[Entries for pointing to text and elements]
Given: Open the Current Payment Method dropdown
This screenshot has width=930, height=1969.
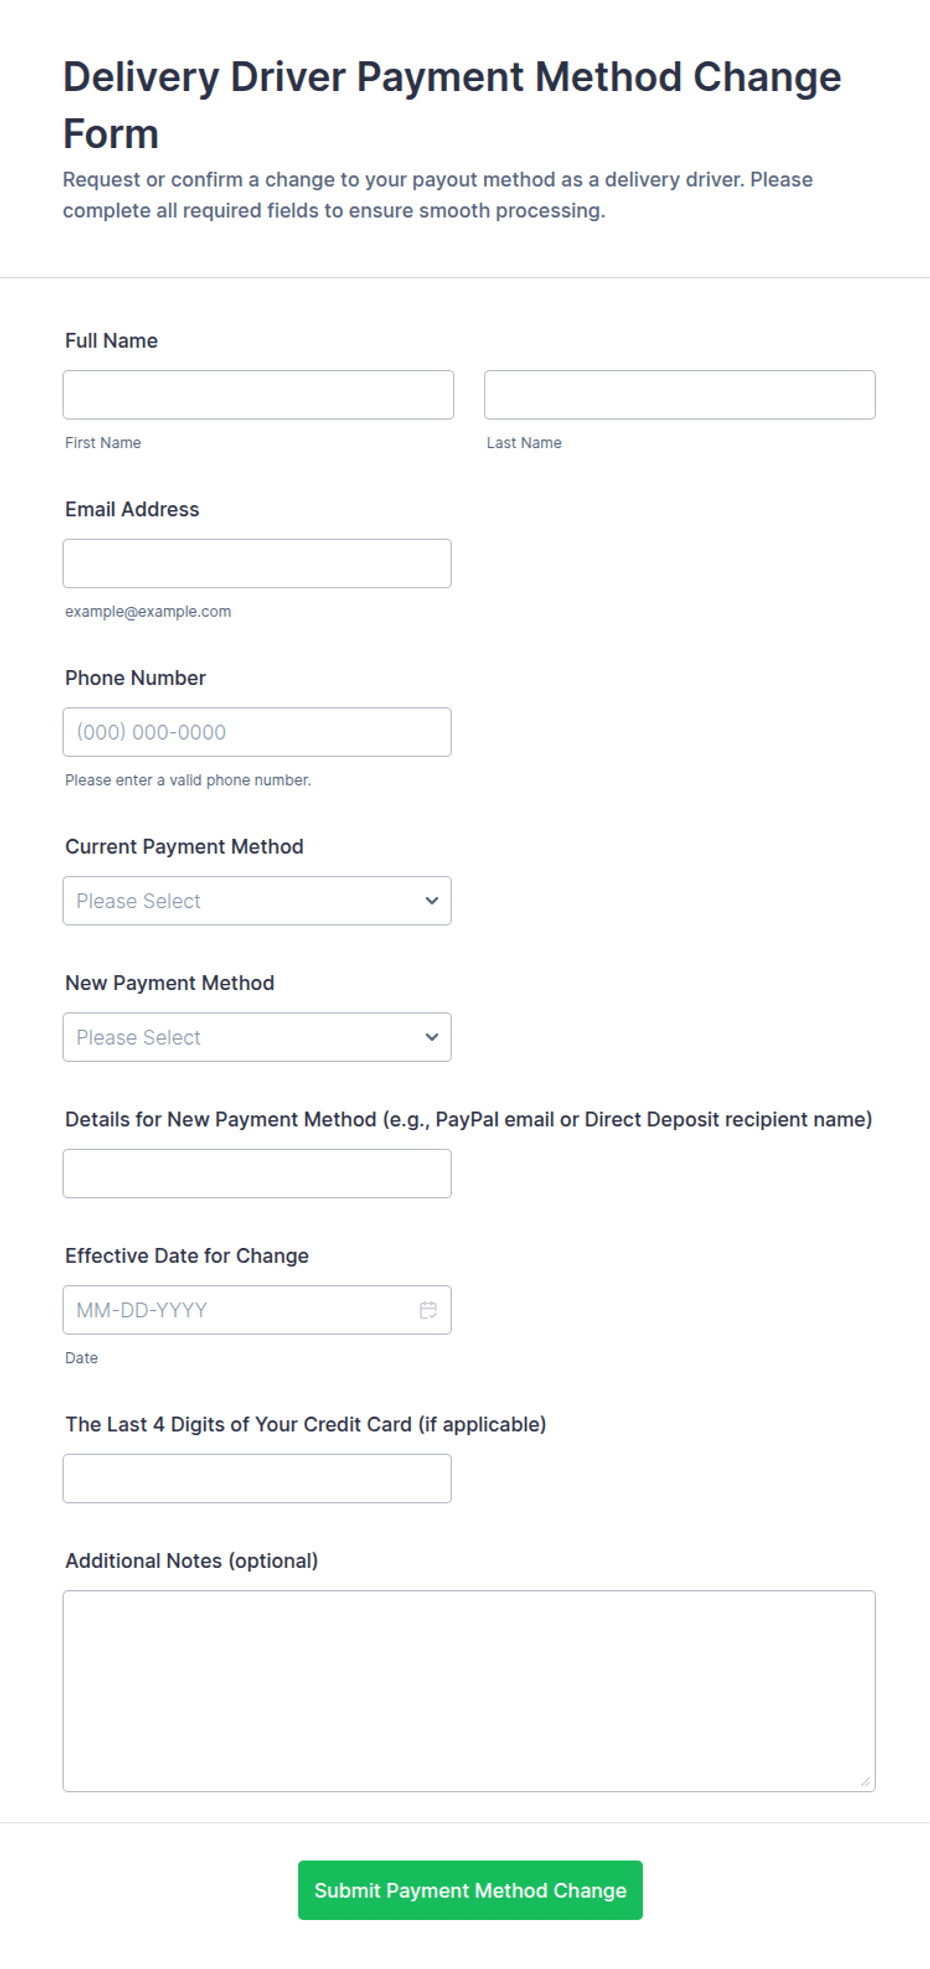Looking at the screenshot, I should [257, 901].
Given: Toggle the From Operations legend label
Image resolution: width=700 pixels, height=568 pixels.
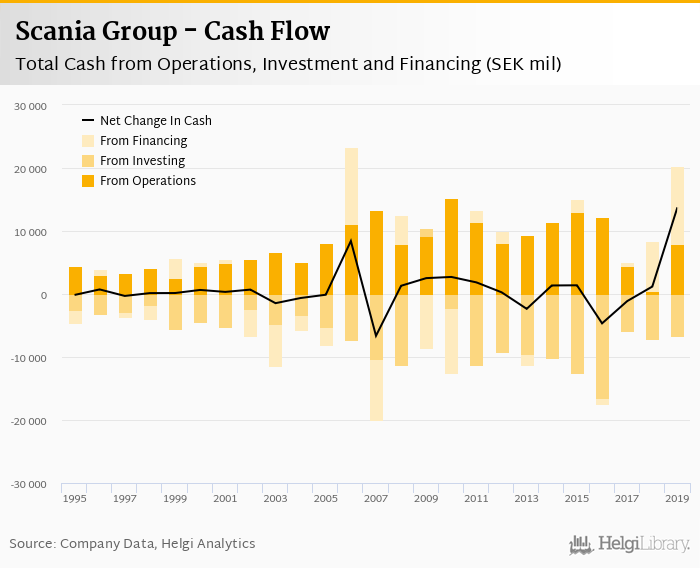Looking at the screenshot, I should [x=148, y=181].
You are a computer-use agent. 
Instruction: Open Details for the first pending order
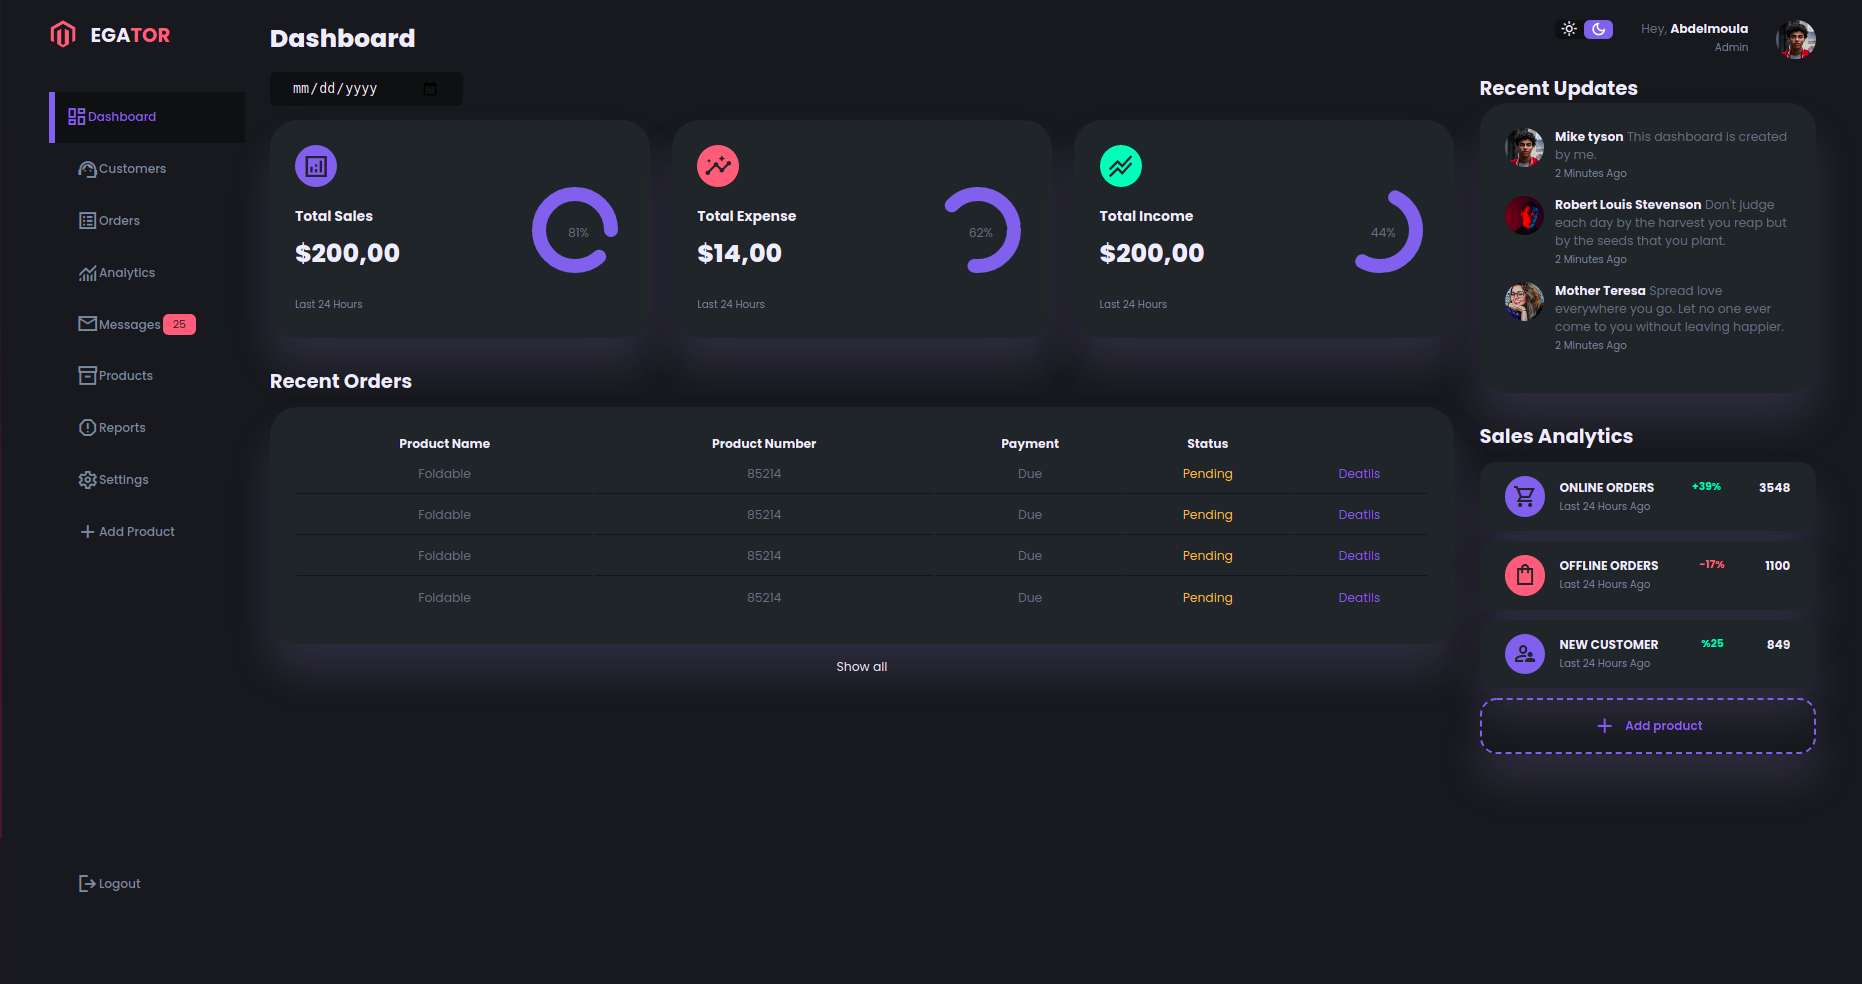tap(1359, 473)
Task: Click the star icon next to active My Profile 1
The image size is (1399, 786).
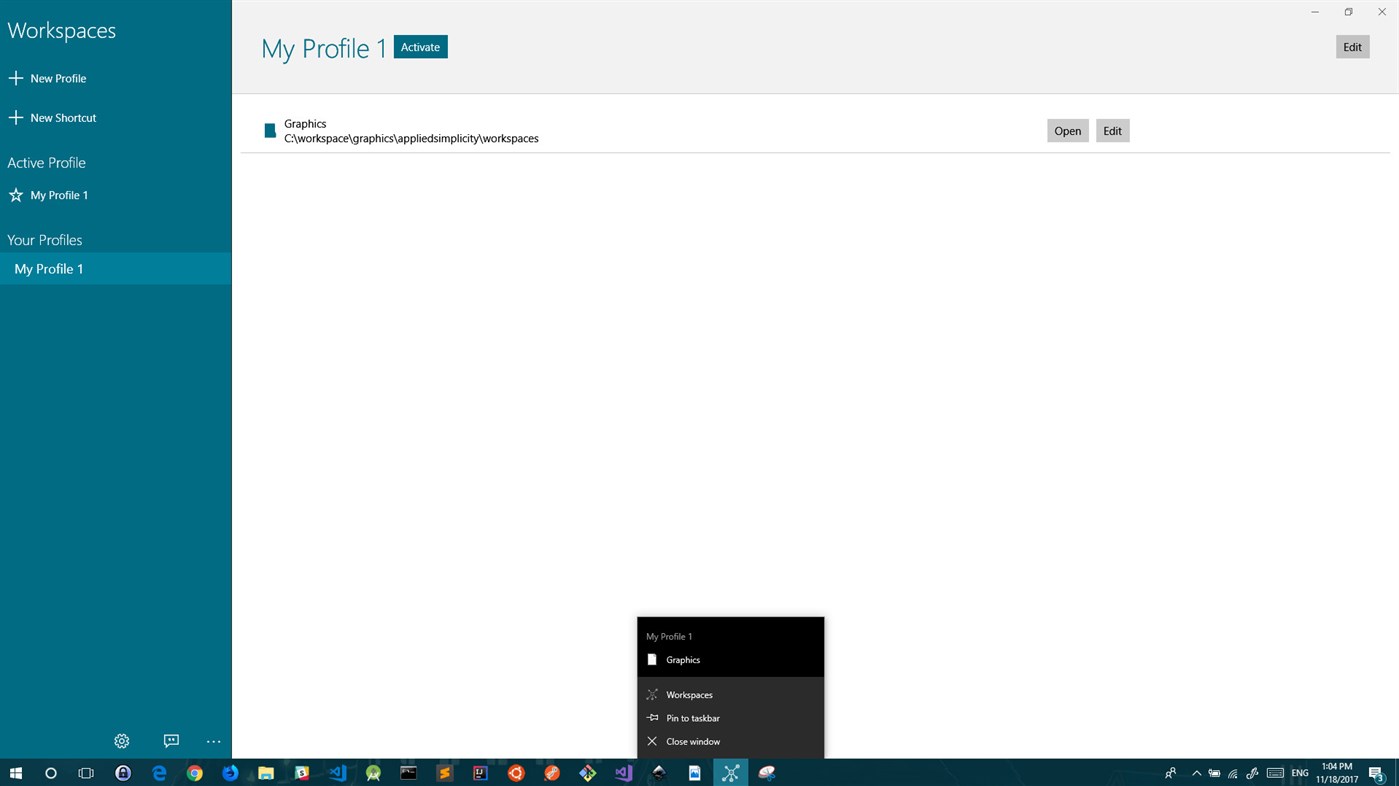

__What is asked__
Print the entries again line for line, beginning at the line that contains "You are a computer-use agent." and going through the end of the entries. Omit the pictures.

__Exercise result__
You are a computer-use agent. 
Instruction: Open Details for the first pending order
tap(1359, 473)
Task: Click the star icon next to active My Profile 1
The image size is (1399, 786).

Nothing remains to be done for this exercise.